As preteen boys are wont to do, they told me that they had lost track of time. So I joined them in feeding and watering out the rest of the flocks. It was almost 10 p.m. and well past bedtime for most.
While they put away the sheep I refreshed a pail of water for our buck, the recent proud sire of eight goat kids. There aren’t many fathers around here. The barnyard is almost exclusively populated by mothers, future mothers, and young boys destined for an eventual slot in the freezer. I tipped my cap knowingly at the buck and we both acknowledged our very slim, fecund set of similarities before he bent down to slurp at the fresh water.
There was quiet activity everywhere. The steers were out on a late-night pasture run, soaking up the last of the comfortable evenings, before the stifling heat and dreaded flies come in oppressive quantities. The barn cats stealthily maneuvered into their favorite hunting blinds. The remote, lonely groan of an eighteen wheeler plodded the long miles on the distant state highway. Spring peepers called for love in the cattails.
As we finished and walked out of the barn, just like so many farmers before, I snatched a basketball and by the shadowy light of a waxing crescent moon and a million constellations, took two quick dribbles on the sloping concrete slab, rose up in my size 16 Muck boots, and lofted an eighteen-foot jumper up to the trusty barnside hoop. Had I swished it I might have quit right there, but the ball clanged unceremoniously off the rim, caromed toward the tongue of the John Deere 24t baler sticking out from underneath the barn along the right baseline, and clattered loudly off a galvanized cattle gate.
On a recent foray into the city Alison had asked me to look out for a good pair of size 14 shoes for our 14-year-old boy. The sheer size alarmed me and triggered a torrent of thoughts.

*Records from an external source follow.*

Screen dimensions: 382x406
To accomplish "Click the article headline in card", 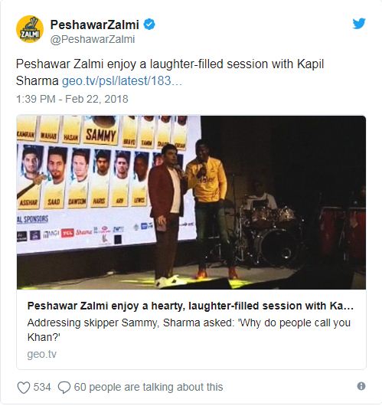I will 191,306.
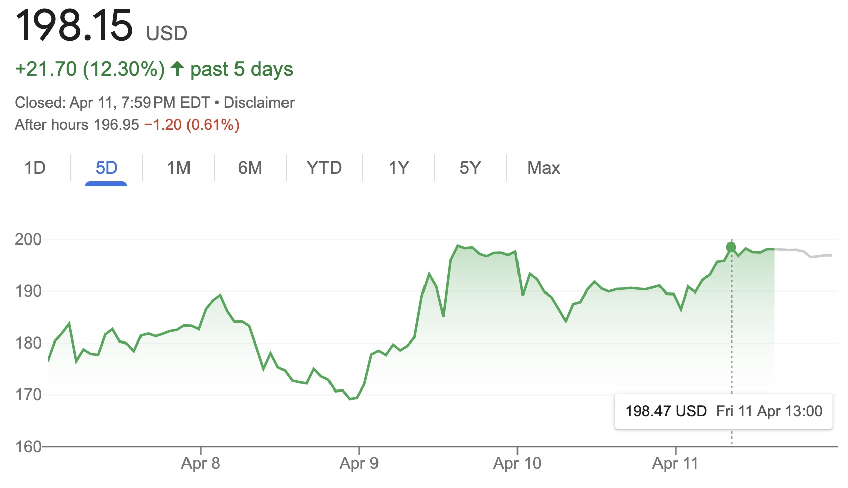Image resolution: width=848 pixels, height=488 pixels.
Task: Switch to the 1D time range tab
Action: [35, 168]

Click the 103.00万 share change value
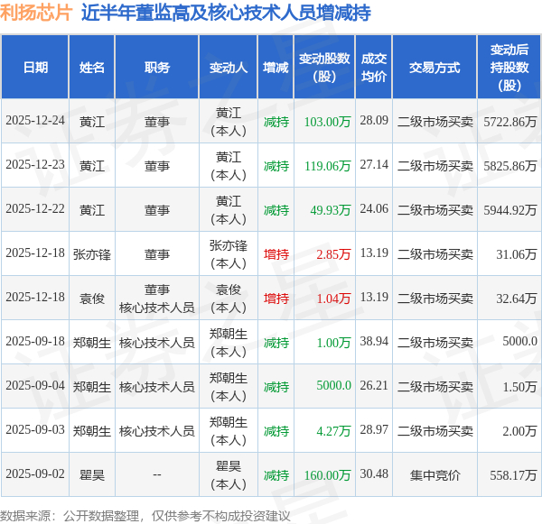click(327, 122)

These guys are growing like weeds. And, more importantly: I need to start teaching these guys some post-up moves.
So, like so many farmers before, under the watchful gaze of the barnyard animals, I gave the boys a little post-chore tutorial on the back-to-the-basket game. I explained that while both unskilled tailors and broader society might vilify their collective existence, an abnormally wide butt can in fact be a supernal blessing on the basketball court. I taught them about leverage, the proper use of elbows, and the importance of shielding the ball with your body. I showed them how to take a defender’s bounce away by taking the spin move through his chest, and how to fake one way with both eyes and dribble even while drop-stepping the other leg to the hoop. I told them that if you wear a size 18 sneaker and are in possession of both a huge rear end and a devastating drop-step move you’ll never go hungry.
After working up a sweat, we went inside and, like so many farmers before, indulged in a late-night refrigerator raid. We took the food into the next room and fired up a Youtube video entitled “KILLER Drop Step!!!” by a guy known only as “Coach Tom.”
But halfway through the video we heard a familiar call echoing down the stairwell. It was Alison firmly reminding us that it was very late and that we had all better get to bed.
And like so many farmers before, we did exactly as Mama said.